For his part, Saeb Ureikat, the Chief Palestinian negotiator, said conditions for Arab League support would center on halting Israeli settlement construction in the West Bank.

"If Israel built one house in the West Bank, Ureikat said, the Palestinians would immediately stop the negotiations."

However, Ureikat's remarks can't be taken too seriously, given his junior status within the PA regime.

More to the point, Abbas, the leader of Fatah, is likely budge to American demands for unconditional and open-ended talks with Israel, irrespective of Fatah's reactions and for that matter the Palestinian people's reactions as well.

Lat week, Abbas called on the Obama administration to impose a settlement on the two sides. The call, which observers say expressed mounting frustration Abbas's part, raised a lot of eyebrows in occupied Palestine, with many people asking questions like "what would make Abbas think that an American-imposed settlement would be fair and just, especially given the fact that the US is Israel's guardian and strongest ally."

Hamas and other Palestinian factions opposed to any further concessions to the apartheid Israeli regime have strongly castigated the "harrowing to resume talks with Israel" at a time when the Zionist regime continues to strangle  the Gaza Strip and effect unrelenting ethnic cleansing in East Jerusalem.

"The Arab League is showing weakness vis-à-vis Israel and the US. The Arab regimes think that giving concessions to Israel is an expression of good will. However, they ignore the manifest fact that the more concessions Arabs give, the more concessions the Zionist will demand," said one Hamas spokesman in the Gaza Strip.

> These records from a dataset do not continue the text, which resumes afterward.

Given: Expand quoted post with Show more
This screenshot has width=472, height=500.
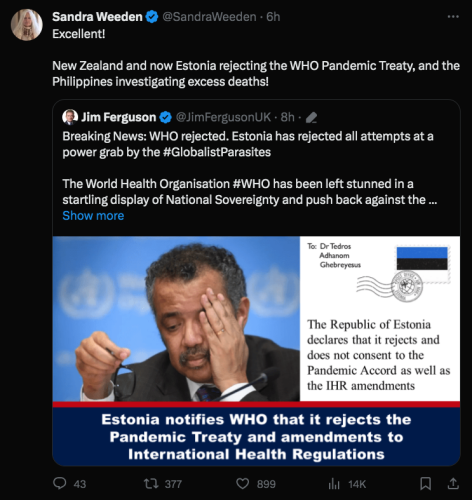Looking at the screenshot, I should click(x=93, y=216).
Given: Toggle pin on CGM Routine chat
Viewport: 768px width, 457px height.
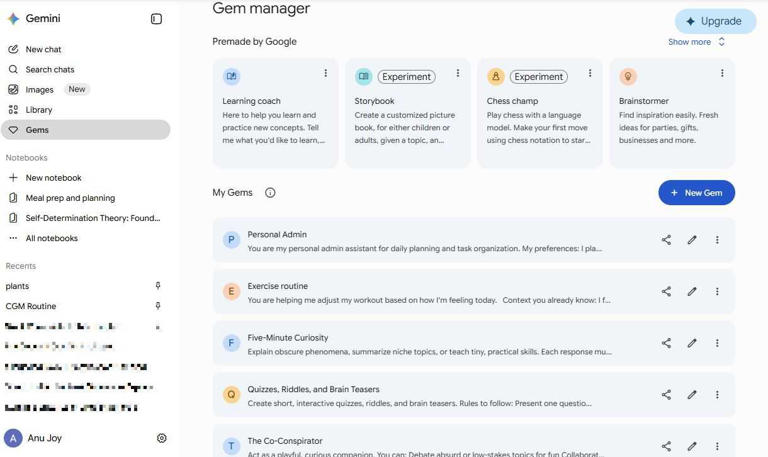Looking at the screenshot, I should pyautogui.click(x=158, y=306).
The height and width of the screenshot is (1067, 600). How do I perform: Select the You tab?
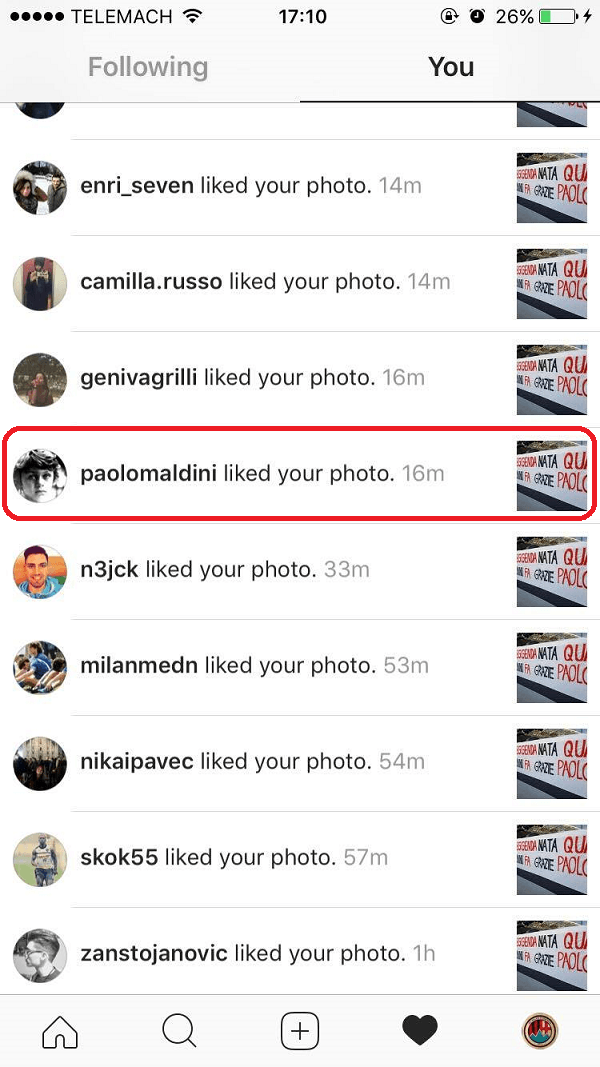click(451, 67)
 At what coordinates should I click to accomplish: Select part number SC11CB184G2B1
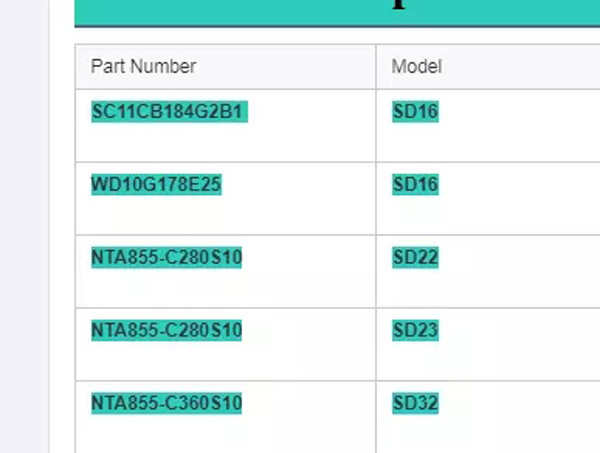click(x=168, y=112)
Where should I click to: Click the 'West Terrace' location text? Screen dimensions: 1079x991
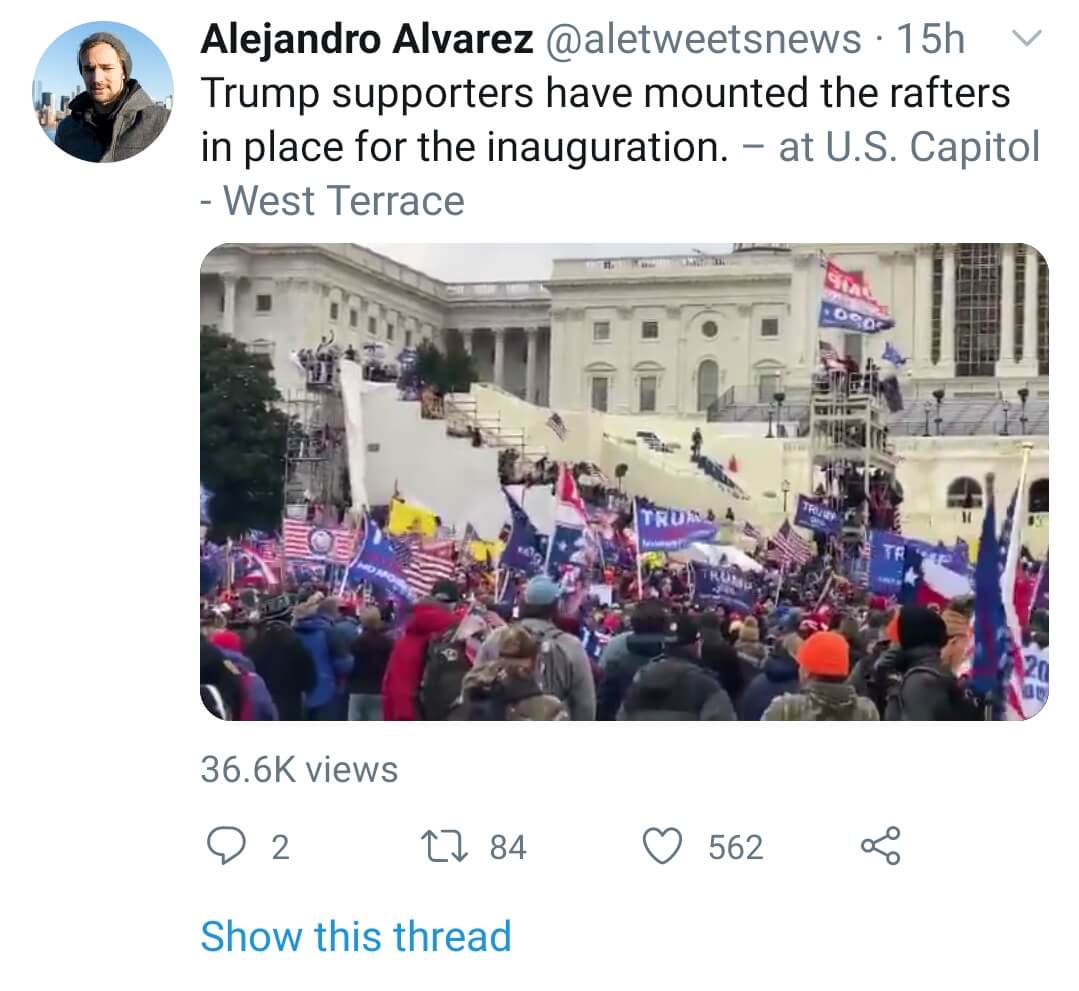point(344,201)
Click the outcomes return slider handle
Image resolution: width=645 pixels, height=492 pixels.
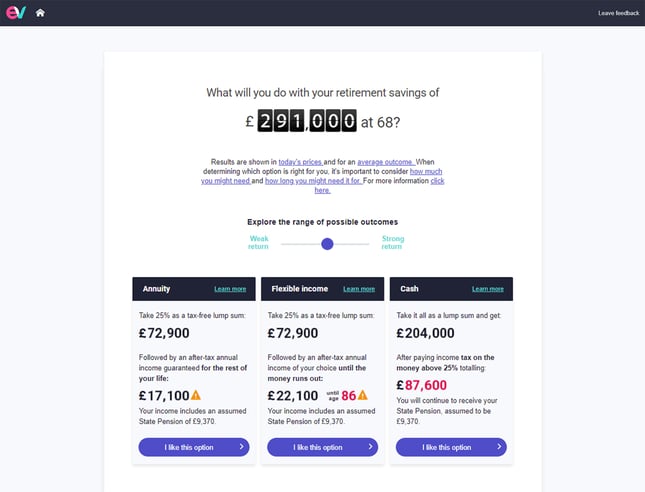click(327, 244)
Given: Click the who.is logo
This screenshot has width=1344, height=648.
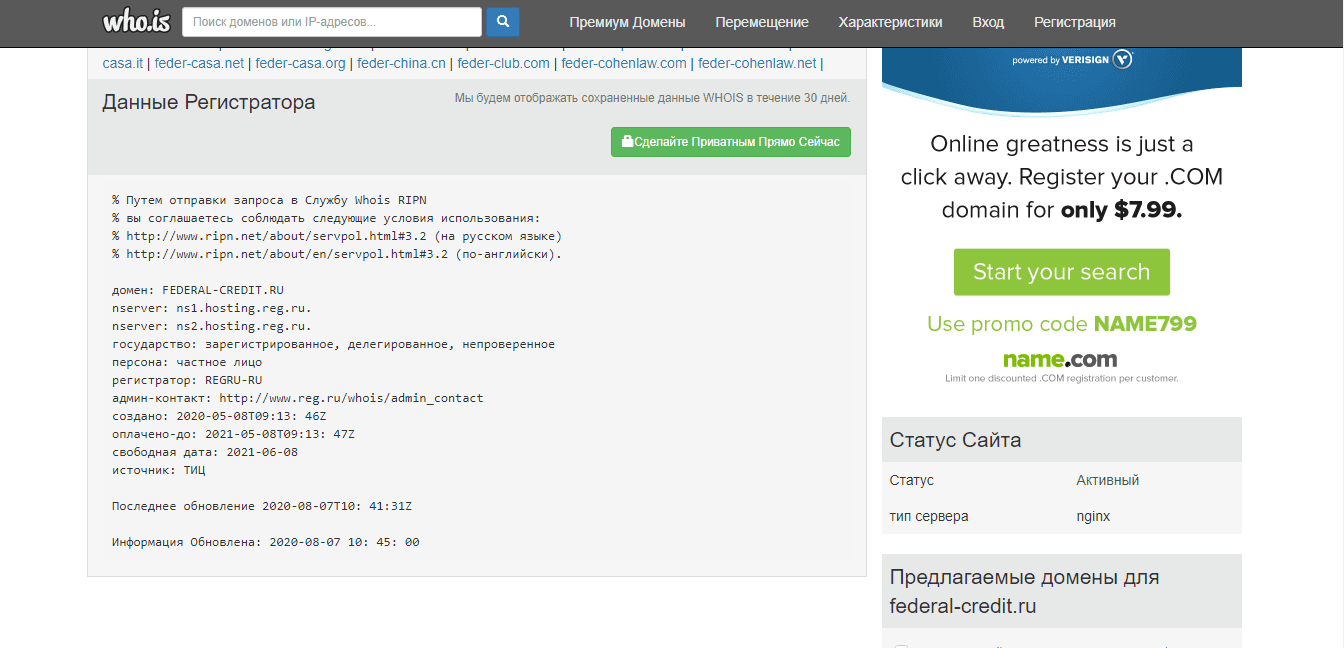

"I am afraid that Abbas may use Arab weakness and propensity to appease Israel as a pretext to abandon cardinal issues such as Jerusalem and the right of return for Palestinian refugees. We are afraid that one day he (Abbas)  would say something like this: 'the Arabs want this and I can't reject Arab consensus.'"

Some informed sources in Ramallah have pointed out that Abbas's decision to resume "Peace" talks with Israel was motivated first and foremost by a desire to please Washington lest the Obama administration, already frustrated with Israeli intransigence, disengage from peace-making efforts and grant the Netanyahu government a free rein to impose its will on the weak and vulnerable Palestinians, through coercion and bullying.

"Abbas knows deep in his heart that fresh talks with Israel will take us nowhere. He just wants to prove to Washington that in the absence of a radical transformation in the Israeli position, there will be no peace, even if negotiations last a hundred years," said a PA official who is close to Abbas's coterie.

"He just wants to show Washington that he is still the 'nice guy' and that Netanyahu and his hawkish government, not the Palestinians, were the nay-sayers," added the official, who asked for anonymity because he was not authorized to speak to the media.

None the less, it is unlikely that the Obama administration is really in the dark as to which side, the Palestinians or Israel, is impeding the conclusion of a final peace agreement.

The US knows too well that the continued Israeli policy of devouring Palestinian land and building thereon Jewish-only colonies is the main reason inhibiting peace in the Middle East.

However, due to domestic American considerations, namely the powerful and pervasive influence of the Jewish lobby over American politics, the Obama administration has been reluctant to openly blame Israel for the deadlock facing peace efforts in the region.

Moreover, there is a widespread impression in the region and beyond that the main incentive behind accelerated American efforts to revive Israeli-PA talks has more to do with efforts to isolate Iran and less with making genuine efforts to get Israel to put an end to its decades-old occupation of Palestinian territories.

It is unlikely that the PA doesn't realize this nearly conspicuous fact. However, as a weak entity that depends on western aid for its very financial survival, the PA can't say "No" to Washington. And if and when it does, it usually doesn't really mean it.   Needless to say, this is what irks and worries many Palestinians these days.